When I say that the Constitution outlined a government designed to govern a people with a Christian worldview, I do not mean that it employed religious dogma to do so. What I do mean is that it provided a framework to provide for governance in those areas where Christian morality was insufficient, and left out provisions for governance in areas where it was assumed unnecessary because the Christian worldview would provide the necessary restraint (or motivation). This is not the same as dogma. This is a government set up on the assumption that its people would be livign within a certain set of principles and needed governance only where those principles were insufficient to prevent conflict.

As an example, the First Amendment, without question, was never intended to protect the rights of people to engage in public pornography. It was designed to protect political speech from government oppression. However, that amendment did not explicitly state that not every kind of speech was to be considered sacred, because it would not have occurred to the founders at the time that such a stipulation was necessary, as most communities at that time would even considered allowing such a thing, much less promoting it.

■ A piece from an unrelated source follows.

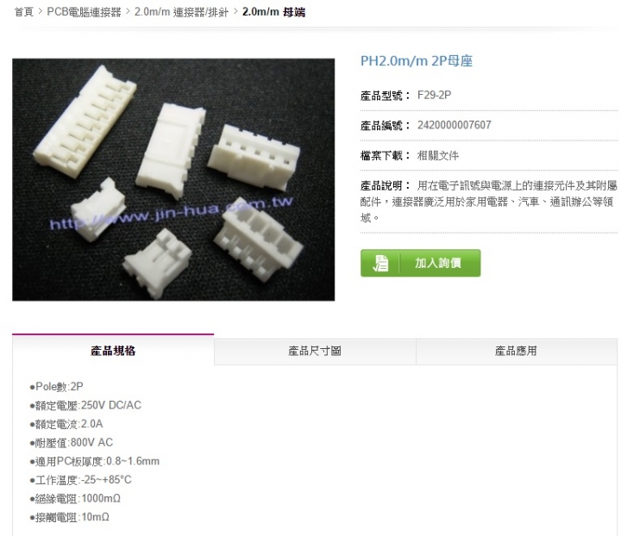Switch to the 產品應用 tab

coord(516,352)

Two hundred plus years later, this country has become far more secularized and therefore those assumed moral restraints have largely been lifted, resulting in interpretations of the First Amendment which would have been unimaginable at the inception. As a result, we find that the Constitution is wholly insufficient to address this question. Of course, activist judges are more than happy to fill in that gap by pretending that the Constitution does address that very specific issue (just as they did with Roe V. Wade), at which point they effectively create new law by judicial fiat.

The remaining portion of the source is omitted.